Additionally, the export stream has helped empty granaries for the next harvest: 6 million metric tons need to be evacuated every month, von Cramon-Taubadel said.

Lavrov meets Ugandan President Yoweri Museveni in Entebbe on July 26, 2022

Just days after the grain deal was struck, Russian Foreign Minister Sergey Lavrov visited Uganda and other African states.

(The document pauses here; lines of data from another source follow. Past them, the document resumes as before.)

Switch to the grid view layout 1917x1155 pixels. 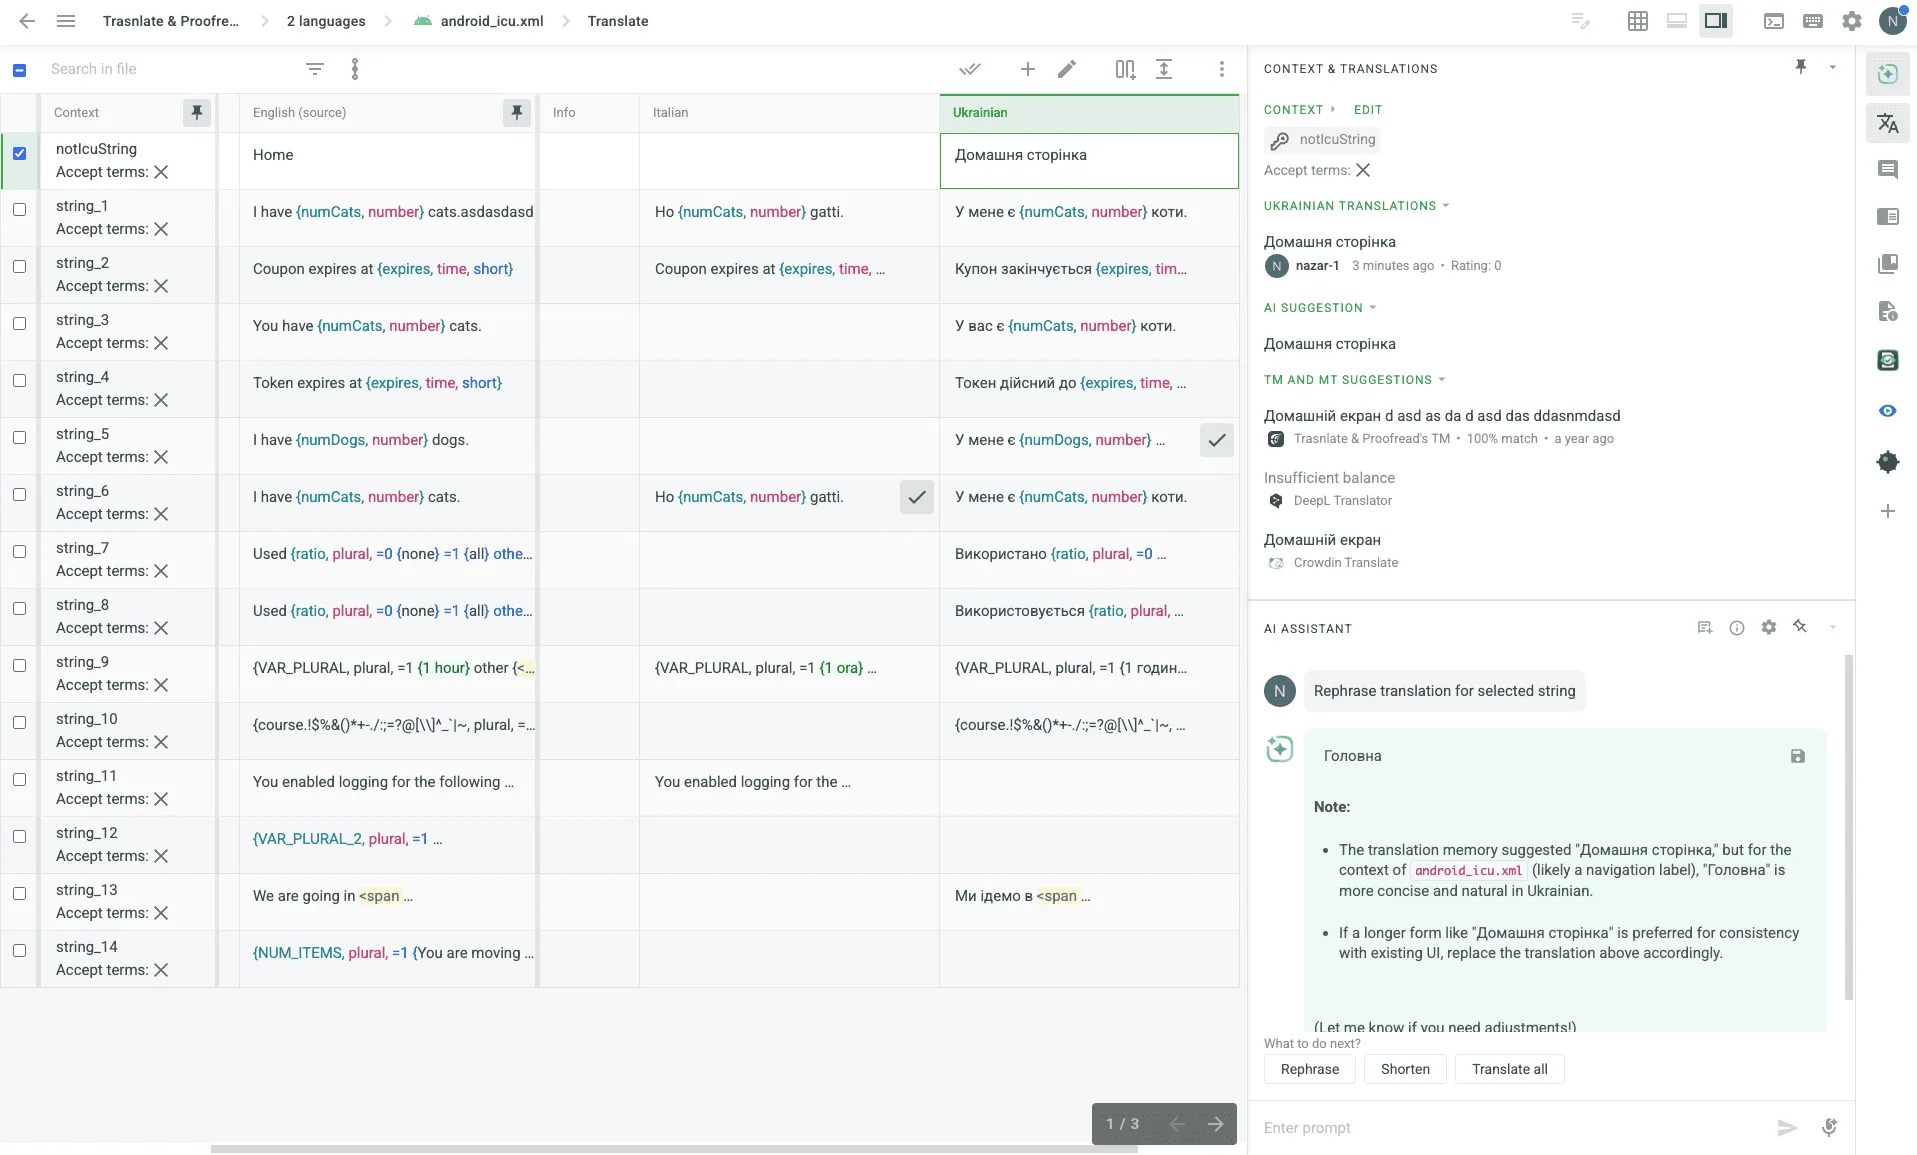(1637, 21)
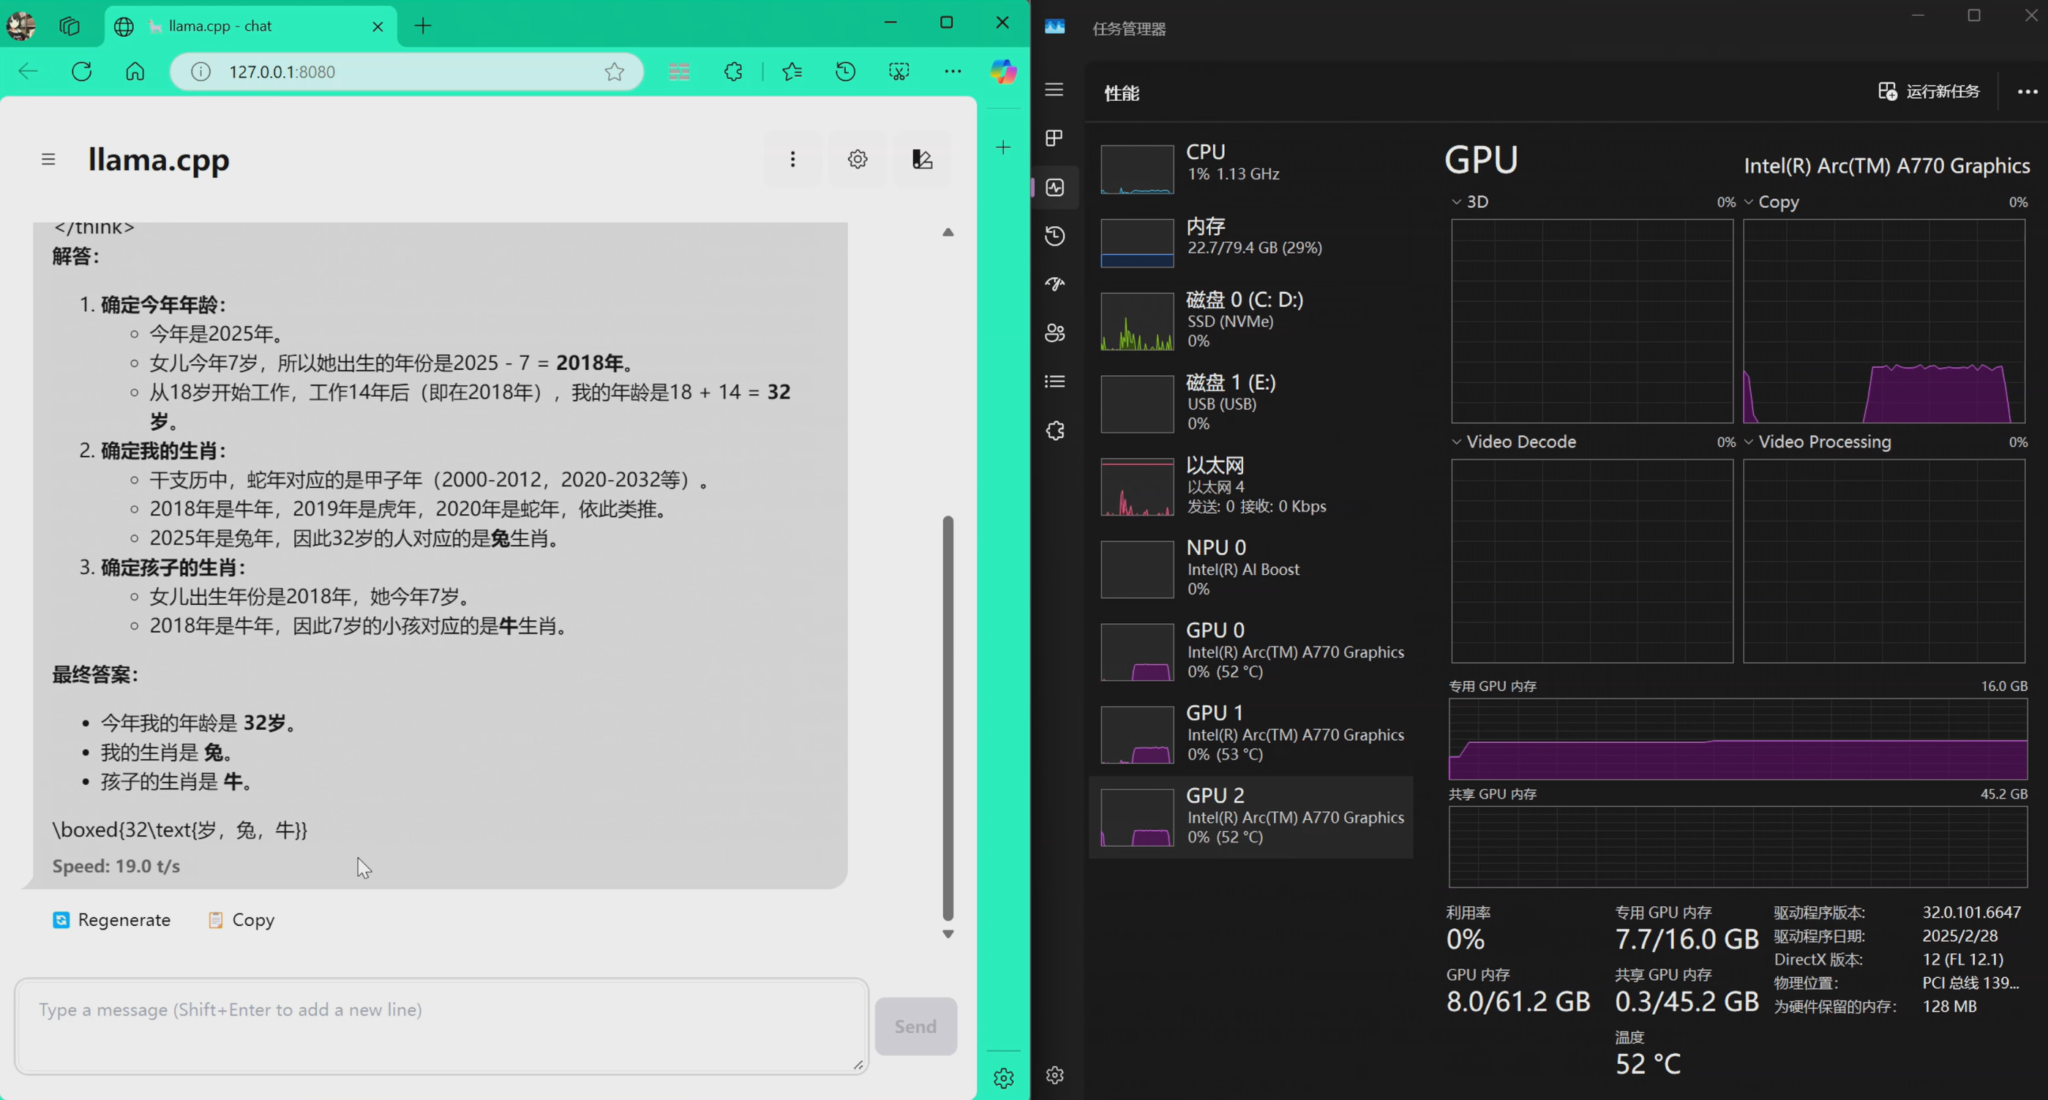
Task: Open llama.cpp chat settings gear icon
Action: [x=856, y=158]
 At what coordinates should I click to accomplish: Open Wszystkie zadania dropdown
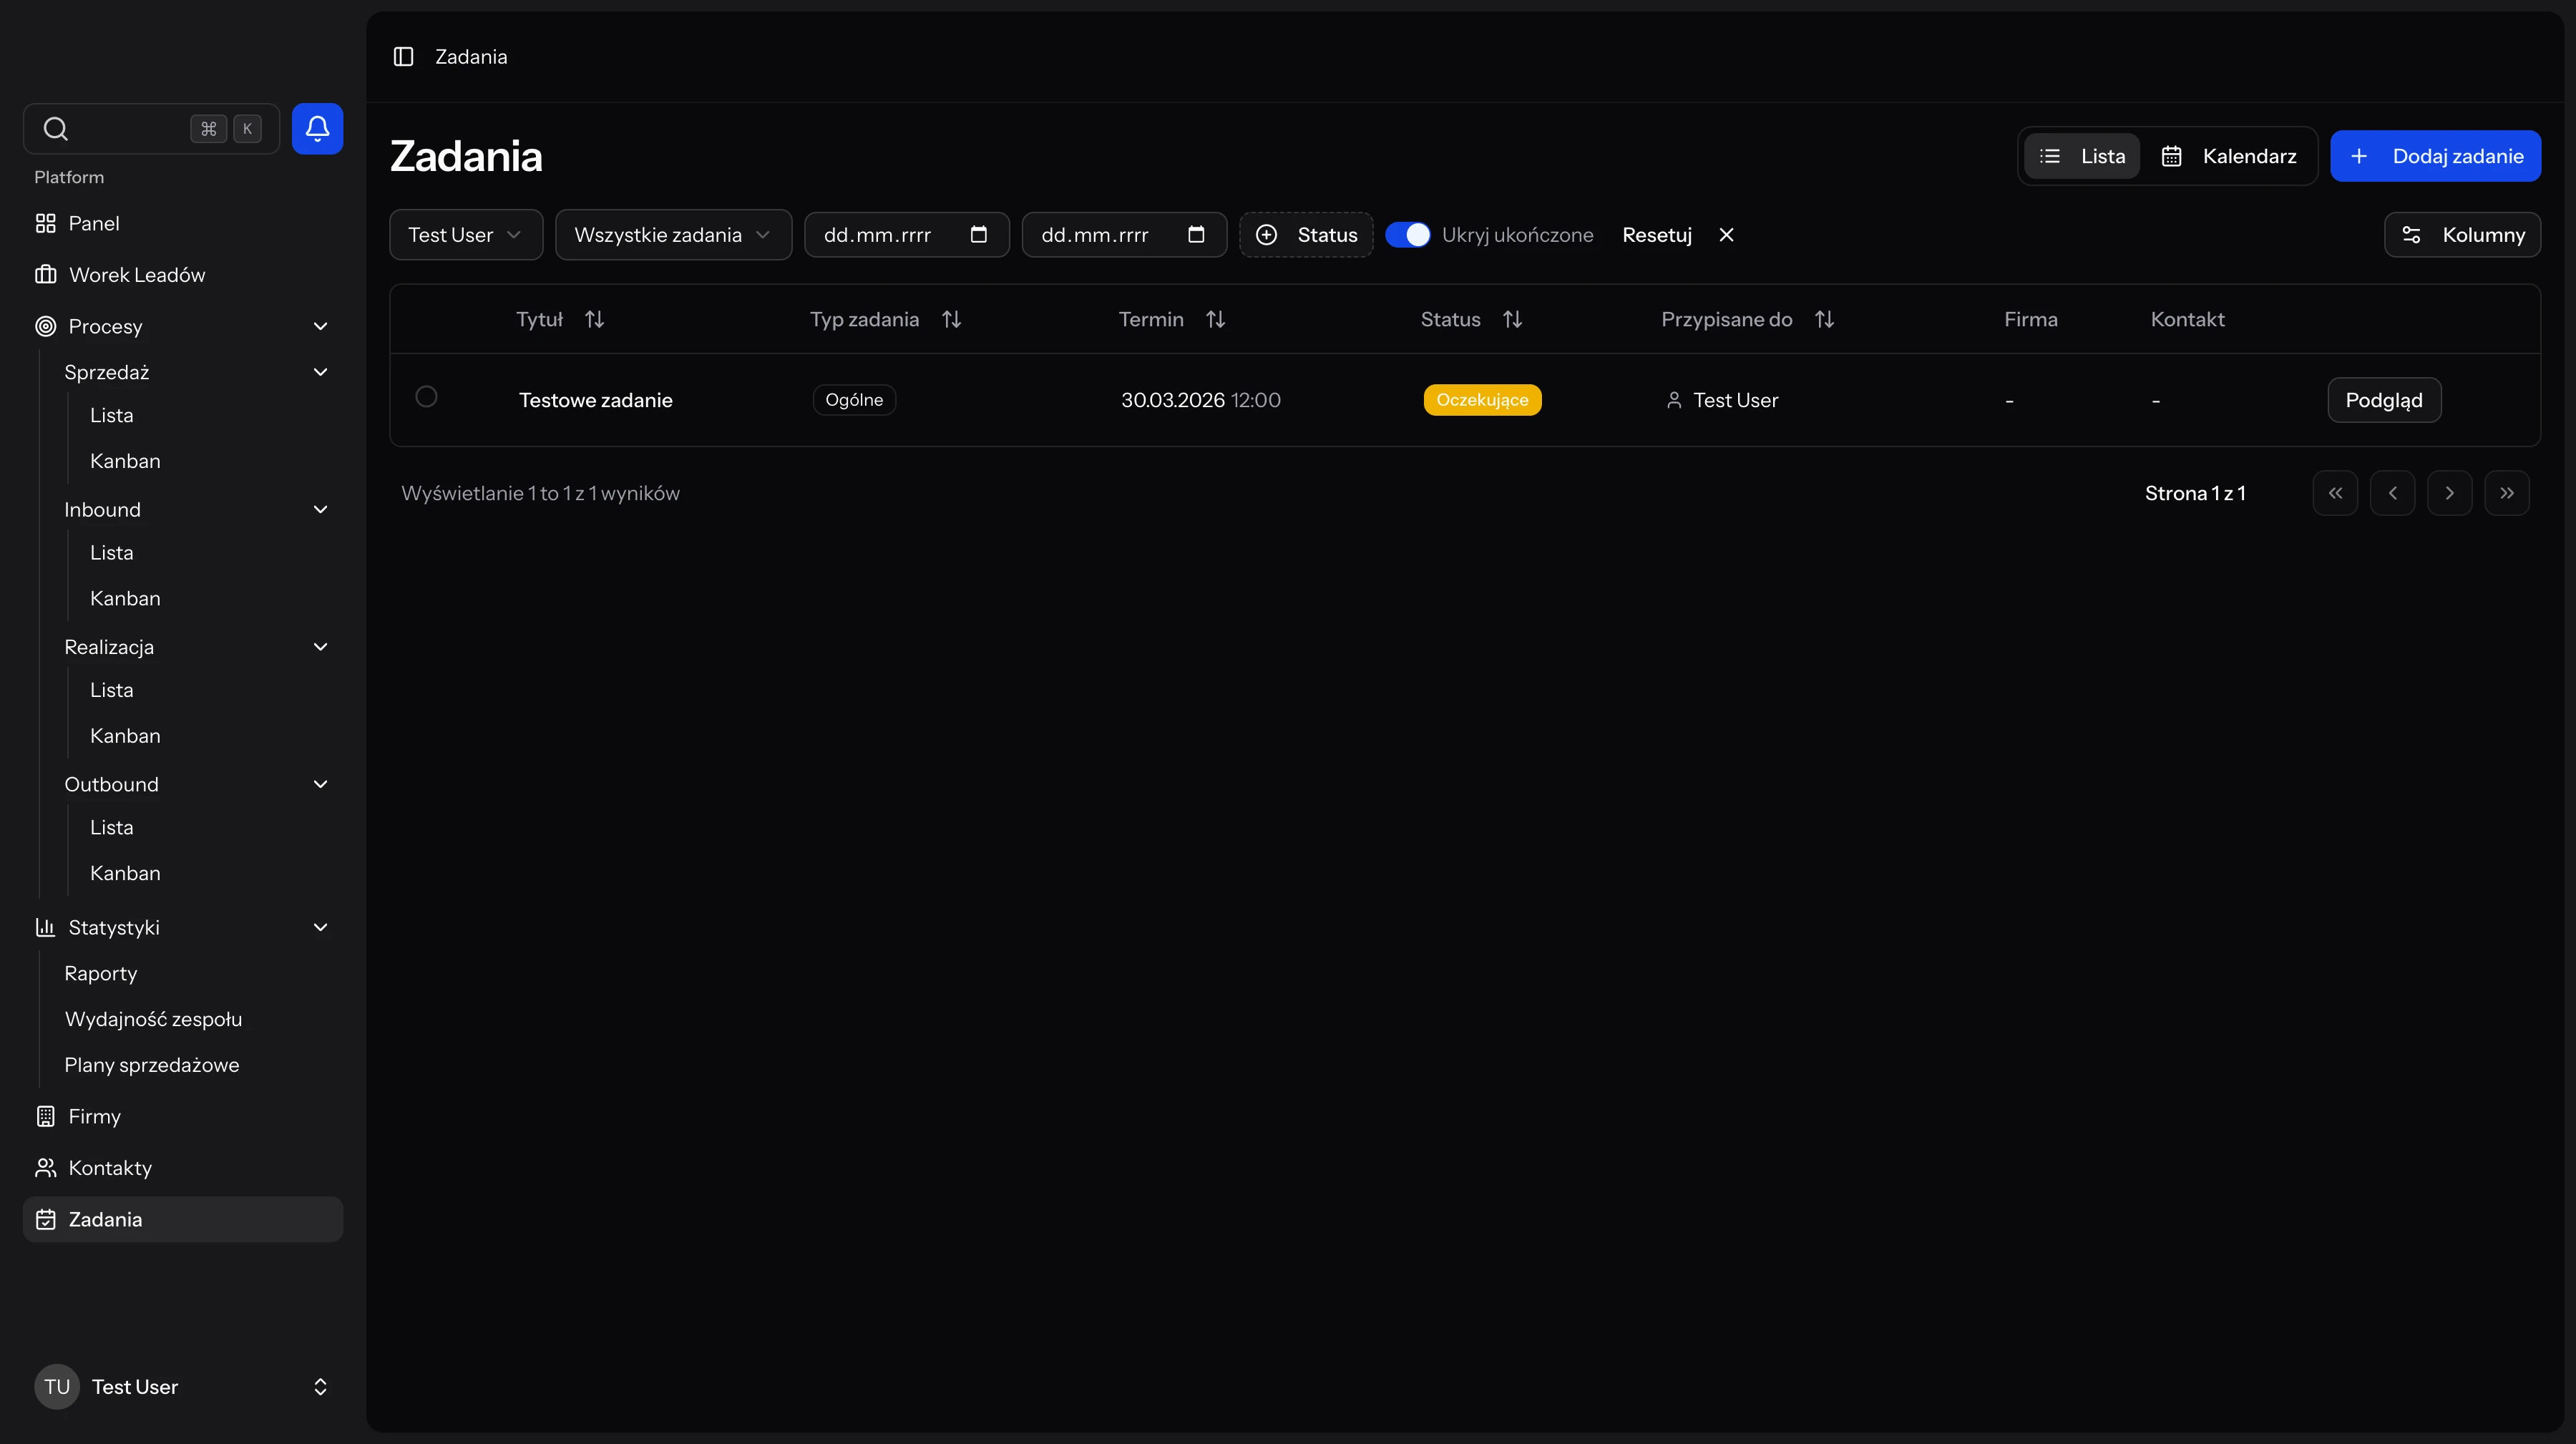coord(673,235)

More resilience, less dependency

Vutula and other scientists are exploring ways in which African countries can reduce reliance on shipments from outside the continent with vast arable land that has not been used for agriculture.

“As for wheat producing countries in Africa, there are many. But it is not enough to feed all of Africa. For example, some countries like Ethiopia, South Africa, Tanzania and Nigeria already produce wheat, but it is not enough to feed the rest of Africa,” Vutula said.

The demand is all the stronger as the wheat is often used to make bread or pasta. African wheat farmers could increase their yield by using irrigation or heat-resistant seeds. But that may just be a long-term solution.

A man cooks while others watch in Mandazi, Kenya

Wheat is popular in many parts of Africa and often processed

Vutula suggests replacing the missing wheat with endemic cereals and heat-resistant tubers like cassava – which is not as common as it could be. “The product should be appealing to people,” Vutula said. “If cassava is not processed, other countries may not be inclined to use it. It is used in Central and West Africa, but not so much in Southern Africa. If processed, it can be used as a substitute. content, it is 100% nutritious.”

But even cassava is hardly a solution to widespread hunger in Africa. Thus, the eyes of the region turn to the horizon off Djibouti and to possible new deliveries from Ukraine.

This article was originally written in German.